Most Paraphaenocladius larvae live in terrestrial or semi-aquatic habitats (Cranston et al. 1989). The adults are very similar morphologically, and the few features used to differentiate the species show considerable intraspecific variation. It seems that pupae are easier to separate, but only few pupal morphotypes have been associated to any name-bearing males (Sæther and Wang 1995). Due to the lack of adult characters that would be diagnostic at the species level, several subspecies have been erected for taxa that are morphologically variable and geographically widespread. The Sølendet samples contained six species of Paraphaenocladius. A single female was identified to P. impensus s. str. with the key to known females by Sæther and Wang (1995) but is slightly different from those authors’ description of the subspecies in being smaller and having fewer setae on the thorax and genitalia. However, the key only contains half of all species and subspecies known in Paraphaenocladius. Hence, with the DNA barcode of our specimen being >10% divergent from males of P. impensus s.str. (Fig. 1), that female probably belongs to a different subspecies. The other taxa recognised in our samples are: P. impensus subsp. contractus, P. exagitans subsp. monticola, P. pseudirritus s. str., and P. irritus s. str. The DNA barcodes indicate considerable genetic distance between the subspecies, so that the latter probably should be raised to species. Comparison of the Sølendet data to the DNA barcodes of Paraphaenocladius species from other projects (not shown) reveal more diversity, with 17 well separated clusters within this genus. Five of these groups contain specimens that fit the current definition of P. impensus sensu lato, and even within the subspecies P. impensus s. str. and P. pseudirritus s. str. there are clusters showing high genetic divergence (>10%).

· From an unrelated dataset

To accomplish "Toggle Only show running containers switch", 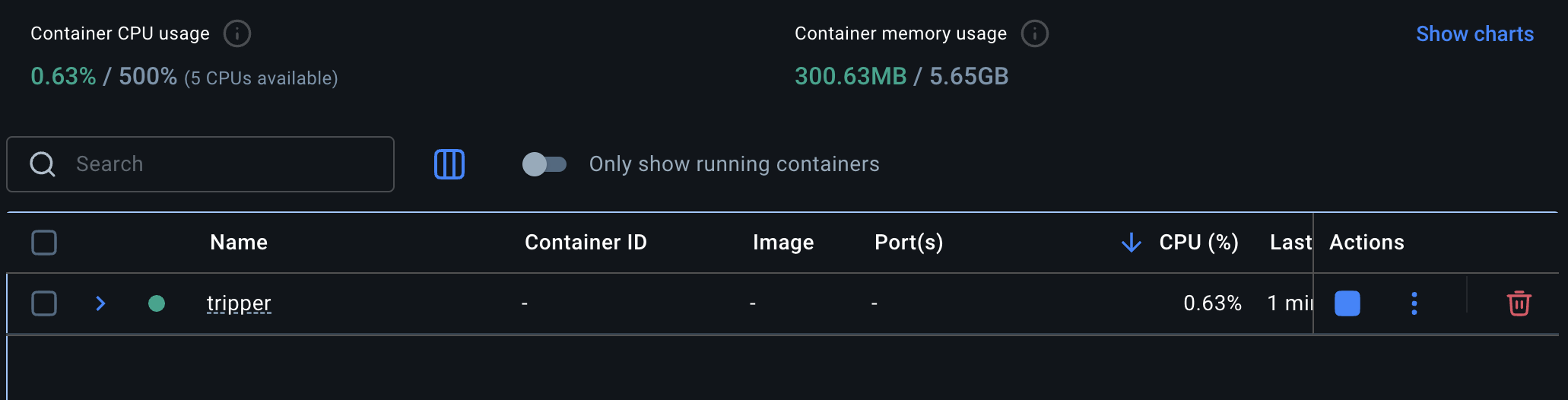I will tap(544, 164).
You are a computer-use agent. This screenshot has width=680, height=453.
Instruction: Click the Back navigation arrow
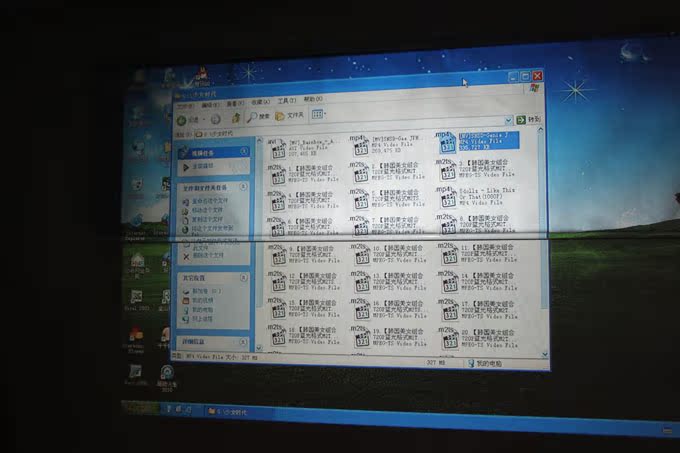pos(184,119)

The genus Paratrichocladius has 11 registered species in Europe, ten of which were partly revised by Rossaro (1990, 1991). Adult males of species in the P. skirwithensis group are extremely similar and unpublished data on presumably intraspecific variation indicate that there could be one or more cases of synonymy (Bruno Rossaro and Peter H. Langton pers. comm.). For one of our species we have a barcode-associated pupa from the Atna watershed (Norway) which fits the description of P. osellai sensu Langton and Visser (2003). Specimens of the other Paratricocladius species at Sølendet best fit P. nivalis as described by Rossaro (1991). Both species are new to Norway and associated with cold springs, brooks and streams (Rossaro 1991).

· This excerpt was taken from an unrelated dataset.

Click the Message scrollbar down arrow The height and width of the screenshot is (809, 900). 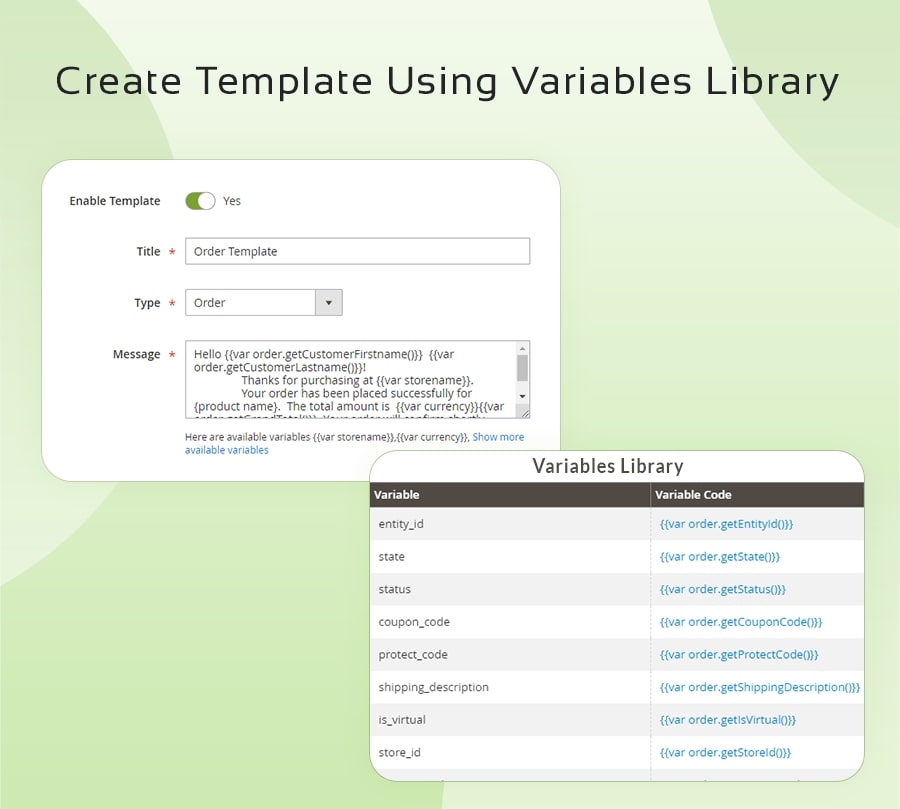[x=522, y=397]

Pseudorthocladius filiformis (Kieffer, 1908) belongs to the P. filiformis species group, which contains at least six Holarctic species (Sæther and Sublette 1983) some of which are only separable as pupae. There is about 5% difference between the sampled specimens of this species, but the COI sequences of P. filiformis from Sølendet are more than 13% different from those of P. curtistylus (Goetghebuer, 1922) that we have sampled from the Atna watershed. Pseudorthocladius curtistylus and P. filiformis so far are the only two European members of this species group, but they can be difficult to separate as adult males (Sæther and Sublette 1983). Until more material (including immature stages) is examined and barcoded we regard the observed 5% sequence difference as intraspecific variation in P. filiformis. Immatures of Pseudorthocladius are associated with damp habitats such as mosses, seeps and floodplains along stream banks (Cranston et al. 1989).

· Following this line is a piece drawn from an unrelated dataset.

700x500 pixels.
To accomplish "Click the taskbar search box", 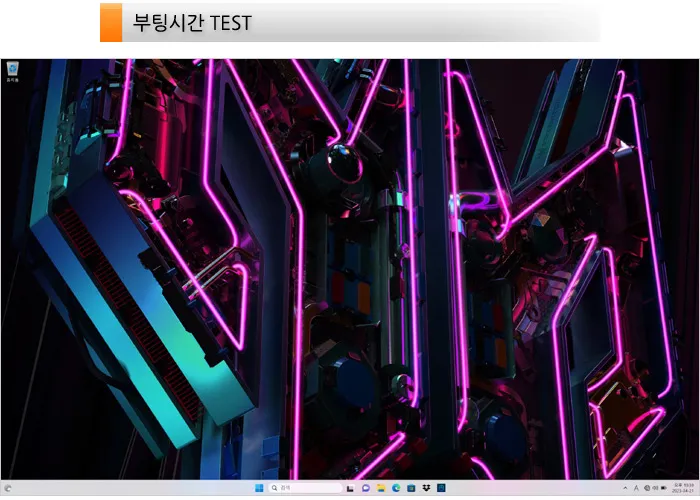I will [305, 488].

The species Rheocricotopus effusus (Walker, 1856) shows the largest intraspecific variation in COI observed by us, with one female specimen slightly less than 6% different from the others. Based on the review by Sæther (1985), our specimens fit the description of R. effusus. The barcode from the divergent female from Sølendet is almost identical to the barcode of a male R. effusus from the Atna watershed and the high genetic divergence within this group might indicate cryptic species. Rheocricotopus effusus has been found to inhabit springs, brooks and cold streams (Lehmann 1969).

Our record of the genus Tavastia is the first from Norway. The genus was first described from northern Fennoscandia by Tuiskunen (1985), but additional species have been recorded from the USA (one species) and northern Europe (two species) (Brodin et al. 2008). All species are found in wetlands or spring habitats. Our two females fit the generic diagnosis and resemble the only described female in the genus, T. yggdrasilia Brodin et al., 2008. However, because they do not completely fit the latter species diagnosis and description, we leave them as an undetermined species in the genus Tavastia.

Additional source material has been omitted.